I don't personally remember this (do I sound 2000 years old?), but let's do some of that forbidden (see Sept 2007 KM) research into the Greek language of the bible and explore the 1st century church (as depicted by the biased source The New Testament).
I'll use material from Chapter Six of my source, Truth in Translation, by Jason David BeDuhn. In a lot of bible translations/versions including the New World Translation, one scripture contains a name that has been changed from the feminine form into a made-up masculine form to support the all-males-in-positions-of-church-authority doctrine that a lot of churches try to maintain.
Romans 16:7 (NWT) "Greet Andronicus and Junias my relatives and my fellow captives, who are men of note among the apostles and who have been in union with Christ longer than I have."
The name Junia is a woman's name that is "well-known and common in [the Greco-Roman] culture" in which the apostle Paul was writing. (BeDuhn, 72) At the time, there is no such name "Junias" but this name was made up to provide a masculine version of Junia. Junia is referred to as an apostle here, and to have a woman as an apostle would fly in the face of an all-male church hierarchy. Therefore, this bias has crept into many translations of this scripture.
According to BeDuhn, "Paul generally uses the term 'apostle' broadly of people who have been formally 'sent out' (the meaning of apostolos) on a mission by God or a Christian community, and who occupy a very high status in the leadership of the Christian movement." (72) Also, the NWT uses "men of note" to translate incorrectly the Greek episemoi which means prominent, outstanding, of note. The phrasing used means that the two people mentioned in the scripture are "prominent 'in (the group of) the apostles." (73) Why the NWT inserts the word "men" and changes the feminine name of "Junia" into a made-up "Junias" is suspiscious. As BeDuhn puts it: "Most translators understand that meaning, and those who find it inconceivable that a woman would be 'in (the group of) the apostles' simply write her out of the group by changing her to a man. [note 5 cited] Such a move is not translation at all. It is changing the Bible to make it agree with one's own prejudices." (73) (Note 5 from Ch. 6 reads: "The...NW [referring to the New World Translation] strengthen[s] the change by referring to both Andronicus and Junias as 'men'....")
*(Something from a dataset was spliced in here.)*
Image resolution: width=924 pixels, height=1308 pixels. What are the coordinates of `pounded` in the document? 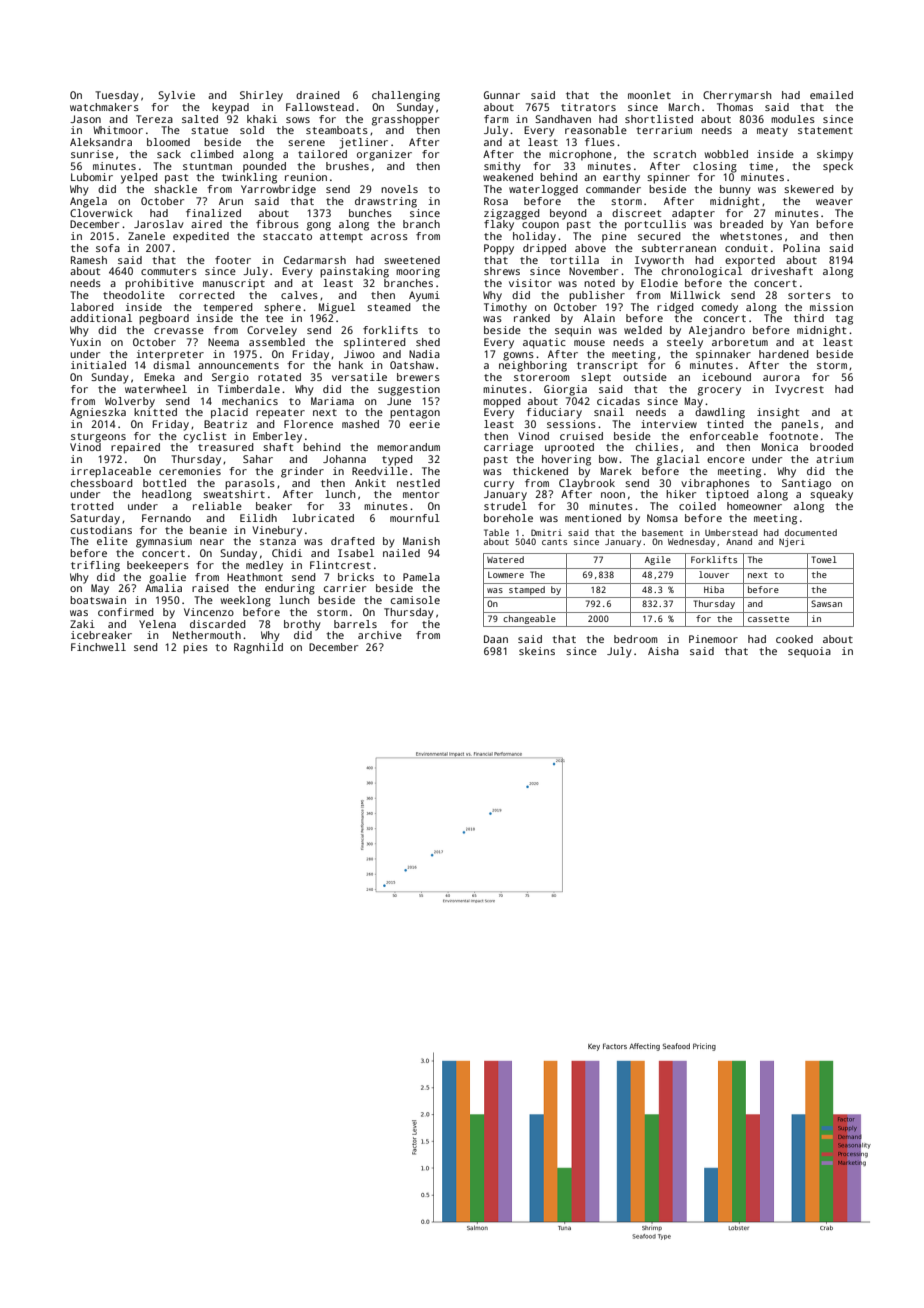 It's located at (264, 167).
So, not only could women be servants in the congregation, but they could be held in high regard as apostles like Paul, spear-heading the preaching and teaching work of the early church and taking a position of leadership.
I hope you find this tidbit of information interesting and useful. It is no wonder the WT Society wants to stifle independent research into the translation of the New World Translation. I can't wait to hear how the Sept KM Question Box part goes over this upcoming week.